Your goal: Your answer should consist of the line holding "José Miguel Capel Garzón (118, 471)" and all lines after it to the end of the material, copied exactly.

Records for processing:
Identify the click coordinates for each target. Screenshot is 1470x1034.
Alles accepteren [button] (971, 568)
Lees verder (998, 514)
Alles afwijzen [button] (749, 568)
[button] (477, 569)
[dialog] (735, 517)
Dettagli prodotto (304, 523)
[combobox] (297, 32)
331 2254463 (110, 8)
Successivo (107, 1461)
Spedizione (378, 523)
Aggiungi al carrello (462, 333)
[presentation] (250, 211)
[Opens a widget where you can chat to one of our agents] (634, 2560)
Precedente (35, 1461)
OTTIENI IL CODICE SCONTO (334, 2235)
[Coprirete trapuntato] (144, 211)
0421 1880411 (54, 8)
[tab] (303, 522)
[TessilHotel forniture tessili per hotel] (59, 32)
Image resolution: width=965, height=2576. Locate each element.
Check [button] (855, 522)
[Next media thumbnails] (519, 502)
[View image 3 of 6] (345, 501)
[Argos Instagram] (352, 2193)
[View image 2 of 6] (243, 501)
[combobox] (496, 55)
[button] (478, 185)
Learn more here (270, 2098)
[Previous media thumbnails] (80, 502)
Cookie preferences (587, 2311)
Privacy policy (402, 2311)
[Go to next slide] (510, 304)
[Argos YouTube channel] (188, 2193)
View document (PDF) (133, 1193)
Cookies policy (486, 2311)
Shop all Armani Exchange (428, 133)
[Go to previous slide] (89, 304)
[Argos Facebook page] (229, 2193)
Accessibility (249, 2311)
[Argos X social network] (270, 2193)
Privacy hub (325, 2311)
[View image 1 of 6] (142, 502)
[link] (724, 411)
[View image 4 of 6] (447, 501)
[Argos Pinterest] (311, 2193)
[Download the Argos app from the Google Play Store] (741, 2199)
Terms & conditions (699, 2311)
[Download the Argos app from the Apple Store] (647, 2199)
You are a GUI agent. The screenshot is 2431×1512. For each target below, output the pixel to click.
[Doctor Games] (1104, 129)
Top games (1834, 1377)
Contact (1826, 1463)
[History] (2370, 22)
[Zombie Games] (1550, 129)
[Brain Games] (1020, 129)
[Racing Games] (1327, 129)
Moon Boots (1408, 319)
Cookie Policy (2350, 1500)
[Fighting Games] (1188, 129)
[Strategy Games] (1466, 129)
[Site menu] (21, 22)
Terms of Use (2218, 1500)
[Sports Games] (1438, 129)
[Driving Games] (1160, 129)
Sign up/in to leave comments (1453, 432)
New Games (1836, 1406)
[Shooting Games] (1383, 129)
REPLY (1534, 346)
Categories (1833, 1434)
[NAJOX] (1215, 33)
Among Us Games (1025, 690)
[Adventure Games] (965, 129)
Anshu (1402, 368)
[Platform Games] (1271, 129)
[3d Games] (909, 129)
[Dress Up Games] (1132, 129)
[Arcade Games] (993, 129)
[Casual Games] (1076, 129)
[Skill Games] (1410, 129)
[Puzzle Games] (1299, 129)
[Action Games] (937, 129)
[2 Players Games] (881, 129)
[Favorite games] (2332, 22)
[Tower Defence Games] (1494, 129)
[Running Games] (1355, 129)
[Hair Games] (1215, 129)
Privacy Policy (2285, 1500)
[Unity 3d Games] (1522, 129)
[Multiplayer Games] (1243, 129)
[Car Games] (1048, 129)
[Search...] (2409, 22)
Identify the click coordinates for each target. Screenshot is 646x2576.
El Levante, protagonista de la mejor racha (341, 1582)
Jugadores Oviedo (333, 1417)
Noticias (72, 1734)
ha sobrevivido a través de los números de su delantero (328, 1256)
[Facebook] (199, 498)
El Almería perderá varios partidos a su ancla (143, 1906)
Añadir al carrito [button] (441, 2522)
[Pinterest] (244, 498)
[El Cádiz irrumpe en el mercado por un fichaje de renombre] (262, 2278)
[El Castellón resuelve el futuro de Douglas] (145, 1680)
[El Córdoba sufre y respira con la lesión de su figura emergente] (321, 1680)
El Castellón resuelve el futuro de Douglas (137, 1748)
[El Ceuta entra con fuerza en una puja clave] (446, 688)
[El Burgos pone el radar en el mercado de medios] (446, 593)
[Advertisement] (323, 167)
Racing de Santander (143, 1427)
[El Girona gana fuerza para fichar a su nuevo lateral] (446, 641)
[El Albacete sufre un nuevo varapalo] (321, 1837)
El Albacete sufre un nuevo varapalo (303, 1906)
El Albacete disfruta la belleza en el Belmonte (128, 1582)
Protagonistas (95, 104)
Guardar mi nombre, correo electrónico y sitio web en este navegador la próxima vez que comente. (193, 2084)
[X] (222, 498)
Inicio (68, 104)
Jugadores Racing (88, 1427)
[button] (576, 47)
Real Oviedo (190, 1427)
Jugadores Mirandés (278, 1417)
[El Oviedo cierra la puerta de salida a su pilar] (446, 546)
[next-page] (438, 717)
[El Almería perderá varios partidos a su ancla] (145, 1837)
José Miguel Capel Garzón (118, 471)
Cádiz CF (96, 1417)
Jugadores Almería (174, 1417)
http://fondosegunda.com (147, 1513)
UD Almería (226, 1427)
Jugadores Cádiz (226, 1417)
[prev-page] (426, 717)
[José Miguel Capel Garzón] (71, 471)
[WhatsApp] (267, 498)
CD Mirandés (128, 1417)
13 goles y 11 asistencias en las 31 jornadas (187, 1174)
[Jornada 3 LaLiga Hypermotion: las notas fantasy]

Your response:
José Miguel Capel Garzón (118, 471)
Cádiz CF (96, 1417)
Jugadores Almería (174, 1417)
http://fondosegunda.com (147, 1513)
UD Almería (226, 1427)
Jugadores Cádiz (226, 1417)
[prev-page] (426, 717)
[José Miguel Capel Garzón] (71, 471)
[WhatsApp] (267, 498)
CD Mirandés (128, 1417)
13 goles y 11 asistencias en las 31 jornadas (187, 1174)
[Jornada 3 LaLiga Hypermotion: las notas fantasy]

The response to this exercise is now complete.